**GOAL OF THE EXERCISE**
Would you count the lines of the listing that carry the word "channel"? Give only the resulting number.

**RECORDS SUPPLIED**
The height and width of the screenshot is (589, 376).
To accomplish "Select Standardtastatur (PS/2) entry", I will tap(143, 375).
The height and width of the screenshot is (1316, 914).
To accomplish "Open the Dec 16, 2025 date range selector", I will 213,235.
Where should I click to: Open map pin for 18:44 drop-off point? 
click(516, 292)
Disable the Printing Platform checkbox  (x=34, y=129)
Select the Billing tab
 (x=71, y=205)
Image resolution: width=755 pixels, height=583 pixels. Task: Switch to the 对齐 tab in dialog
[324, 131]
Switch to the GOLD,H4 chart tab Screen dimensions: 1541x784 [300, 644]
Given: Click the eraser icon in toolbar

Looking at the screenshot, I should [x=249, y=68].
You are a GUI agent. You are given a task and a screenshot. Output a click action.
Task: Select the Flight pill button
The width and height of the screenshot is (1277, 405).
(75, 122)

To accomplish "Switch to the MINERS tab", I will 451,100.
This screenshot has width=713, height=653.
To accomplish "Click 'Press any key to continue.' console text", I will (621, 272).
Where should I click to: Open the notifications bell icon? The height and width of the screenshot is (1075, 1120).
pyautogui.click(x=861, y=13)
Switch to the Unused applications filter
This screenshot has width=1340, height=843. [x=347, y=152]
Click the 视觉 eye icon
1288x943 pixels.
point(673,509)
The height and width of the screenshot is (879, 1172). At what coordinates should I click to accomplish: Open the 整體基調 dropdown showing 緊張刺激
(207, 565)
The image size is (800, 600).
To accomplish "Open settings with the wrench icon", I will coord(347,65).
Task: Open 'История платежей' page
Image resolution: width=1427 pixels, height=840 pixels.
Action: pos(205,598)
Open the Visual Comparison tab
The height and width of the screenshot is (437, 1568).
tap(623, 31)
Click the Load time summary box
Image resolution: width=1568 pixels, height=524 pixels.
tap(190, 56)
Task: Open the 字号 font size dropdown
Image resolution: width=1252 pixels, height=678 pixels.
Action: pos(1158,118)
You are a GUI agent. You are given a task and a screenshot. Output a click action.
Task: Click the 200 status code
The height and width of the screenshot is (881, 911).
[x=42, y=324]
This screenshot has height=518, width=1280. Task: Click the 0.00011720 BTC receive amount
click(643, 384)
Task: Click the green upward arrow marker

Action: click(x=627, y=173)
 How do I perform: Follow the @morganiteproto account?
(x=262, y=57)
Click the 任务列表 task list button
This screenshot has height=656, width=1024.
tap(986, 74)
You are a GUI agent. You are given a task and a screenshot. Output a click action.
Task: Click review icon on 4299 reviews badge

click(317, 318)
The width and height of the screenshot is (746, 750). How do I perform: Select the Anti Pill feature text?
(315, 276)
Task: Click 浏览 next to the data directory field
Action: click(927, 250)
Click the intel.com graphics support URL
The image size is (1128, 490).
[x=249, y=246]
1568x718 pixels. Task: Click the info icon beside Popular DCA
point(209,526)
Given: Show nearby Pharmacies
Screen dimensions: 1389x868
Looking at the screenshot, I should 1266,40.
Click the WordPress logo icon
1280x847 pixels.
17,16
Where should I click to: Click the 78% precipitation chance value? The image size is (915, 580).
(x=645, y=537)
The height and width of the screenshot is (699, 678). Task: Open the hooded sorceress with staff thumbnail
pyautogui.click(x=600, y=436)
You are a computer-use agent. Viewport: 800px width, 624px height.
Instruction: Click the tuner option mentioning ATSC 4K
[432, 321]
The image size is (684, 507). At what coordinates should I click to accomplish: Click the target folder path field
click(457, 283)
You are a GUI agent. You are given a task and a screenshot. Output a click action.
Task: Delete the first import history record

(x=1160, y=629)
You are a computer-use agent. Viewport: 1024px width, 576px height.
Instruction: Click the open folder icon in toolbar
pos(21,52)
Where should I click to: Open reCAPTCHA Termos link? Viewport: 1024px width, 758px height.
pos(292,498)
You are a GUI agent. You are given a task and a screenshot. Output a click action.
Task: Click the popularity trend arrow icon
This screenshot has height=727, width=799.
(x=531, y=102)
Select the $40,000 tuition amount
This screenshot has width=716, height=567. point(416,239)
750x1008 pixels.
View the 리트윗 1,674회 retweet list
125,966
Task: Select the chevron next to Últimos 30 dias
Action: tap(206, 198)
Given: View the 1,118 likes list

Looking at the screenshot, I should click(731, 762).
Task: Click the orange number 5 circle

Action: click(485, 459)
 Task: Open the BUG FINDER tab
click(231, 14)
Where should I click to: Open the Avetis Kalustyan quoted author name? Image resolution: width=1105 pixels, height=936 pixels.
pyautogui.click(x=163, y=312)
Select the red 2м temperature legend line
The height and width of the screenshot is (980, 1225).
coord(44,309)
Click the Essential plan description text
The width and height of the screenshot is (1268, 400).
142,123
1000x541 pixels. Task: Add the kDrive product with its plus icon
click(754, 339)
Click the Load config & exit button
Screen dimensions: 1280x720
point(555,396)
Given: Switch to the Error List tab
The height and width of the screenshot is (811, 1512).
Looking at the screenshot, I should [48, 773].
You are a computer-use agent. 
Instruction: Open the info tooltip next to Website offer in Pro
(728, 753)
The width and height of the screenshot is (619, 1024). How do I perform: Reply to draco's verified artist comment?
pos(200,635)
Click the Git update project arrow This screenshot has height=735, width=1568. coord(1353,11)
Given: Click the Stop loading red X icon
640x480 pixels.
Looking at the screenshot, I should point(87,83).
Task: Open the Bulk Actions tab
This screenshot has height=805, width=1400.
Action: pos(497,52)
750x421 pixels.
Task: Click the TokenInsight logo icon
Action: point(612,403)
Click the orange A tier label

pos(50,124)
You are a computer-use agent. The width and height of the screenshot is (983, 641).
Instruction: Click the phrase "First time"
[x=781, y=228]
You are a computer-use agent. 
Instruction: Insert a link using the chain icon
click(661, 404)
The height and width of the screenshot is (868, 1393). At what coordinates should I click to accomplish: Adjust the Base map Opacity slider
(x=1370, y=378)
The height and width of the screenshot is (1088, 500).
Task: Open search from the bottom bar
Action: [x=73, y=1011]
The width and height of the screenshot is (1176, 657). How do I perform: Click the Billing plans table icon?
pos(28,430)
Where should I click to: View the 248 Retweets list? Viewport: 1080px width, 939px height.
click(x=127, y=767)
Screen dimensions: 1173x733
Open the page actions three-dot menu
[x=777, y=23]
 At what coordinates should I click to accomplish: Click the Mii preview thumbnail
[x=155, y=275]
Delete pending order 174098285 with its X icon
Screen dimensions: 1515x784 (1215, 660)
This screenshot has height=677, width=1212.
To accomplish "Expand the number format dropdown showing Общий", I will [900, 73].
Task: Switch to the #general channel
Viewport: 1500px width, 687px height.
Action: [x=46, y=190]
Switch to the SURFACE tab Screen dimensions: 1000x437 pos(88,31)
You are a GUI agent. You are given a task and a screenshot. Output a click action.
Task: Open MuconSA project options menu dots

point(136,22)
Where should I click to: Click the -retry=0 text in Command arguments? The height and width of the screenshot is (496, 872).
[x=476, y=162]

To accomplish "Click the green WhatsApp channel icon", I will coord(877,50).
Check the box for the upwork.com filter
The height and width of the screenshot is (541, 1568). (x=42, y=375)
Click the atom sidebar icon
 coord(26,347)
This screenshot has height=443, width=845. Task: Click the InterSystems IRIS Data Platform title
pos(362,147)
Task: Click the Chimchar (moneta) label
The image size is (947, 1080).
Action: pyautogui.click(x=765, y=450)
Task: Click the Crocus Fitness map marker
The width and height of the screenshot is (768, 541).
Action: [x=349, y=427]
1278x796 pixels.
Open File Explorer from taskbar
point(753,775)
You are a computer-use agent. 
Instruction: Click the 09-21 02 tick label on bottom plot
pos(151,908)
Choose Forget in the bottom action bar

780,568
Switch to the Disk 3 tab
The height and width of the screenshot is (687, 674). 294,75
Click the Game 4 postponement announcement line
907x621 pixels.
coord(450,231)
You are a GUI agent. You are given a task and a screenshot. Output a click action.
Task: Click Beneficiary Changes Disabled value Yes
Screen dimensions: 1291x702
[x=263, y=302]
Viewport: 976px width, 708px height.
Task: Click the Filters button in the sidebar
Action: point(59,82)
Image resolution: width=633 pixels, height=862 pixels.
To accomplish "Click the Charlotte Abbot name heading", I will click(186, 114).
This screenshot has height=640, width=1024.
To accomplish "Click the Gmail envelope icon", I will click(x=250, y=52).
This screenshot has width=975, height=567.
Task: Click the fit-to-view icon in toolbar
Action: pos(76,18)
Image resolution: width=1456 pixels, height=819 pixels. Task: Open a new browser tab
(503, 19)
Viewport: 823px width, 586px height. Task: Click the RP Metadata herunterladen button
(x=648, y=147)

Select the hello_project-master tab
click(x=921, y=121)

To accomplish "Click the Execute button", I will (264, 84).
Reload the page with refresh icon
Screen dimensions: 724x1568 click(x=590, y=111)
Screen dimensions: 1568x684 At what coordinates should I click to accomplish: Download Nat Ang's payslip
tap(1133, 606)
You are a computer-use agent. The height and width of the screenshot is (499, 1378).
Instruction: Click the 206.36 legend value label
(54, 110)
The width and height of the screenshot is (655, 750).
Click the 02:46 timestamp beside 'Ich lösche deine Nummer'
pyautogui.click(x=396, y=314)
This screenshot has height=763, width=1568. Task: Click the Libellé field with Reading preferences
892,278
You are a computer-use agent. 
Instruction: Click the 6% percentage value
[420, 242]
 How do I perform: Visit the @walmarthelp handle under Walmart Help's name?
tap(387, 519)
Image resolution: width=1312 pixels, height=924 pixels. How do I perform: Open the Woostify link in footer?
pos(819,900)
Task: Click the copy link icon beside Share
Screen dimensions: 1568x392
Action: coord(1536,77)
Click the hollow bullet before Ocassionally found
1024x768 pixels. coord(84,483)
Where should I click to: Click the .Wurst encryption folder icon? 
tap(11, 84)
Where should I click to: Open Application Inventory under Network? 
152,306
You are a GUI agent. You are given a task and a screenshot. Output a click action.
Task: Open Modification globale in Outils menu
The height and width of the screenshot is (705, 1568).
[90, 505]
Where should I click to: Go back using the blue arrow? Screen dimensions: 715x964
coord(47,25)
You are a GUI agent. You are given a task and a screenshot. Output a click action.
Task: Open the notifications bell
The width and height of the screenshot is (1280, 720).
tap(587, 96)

**RESPONSE**
2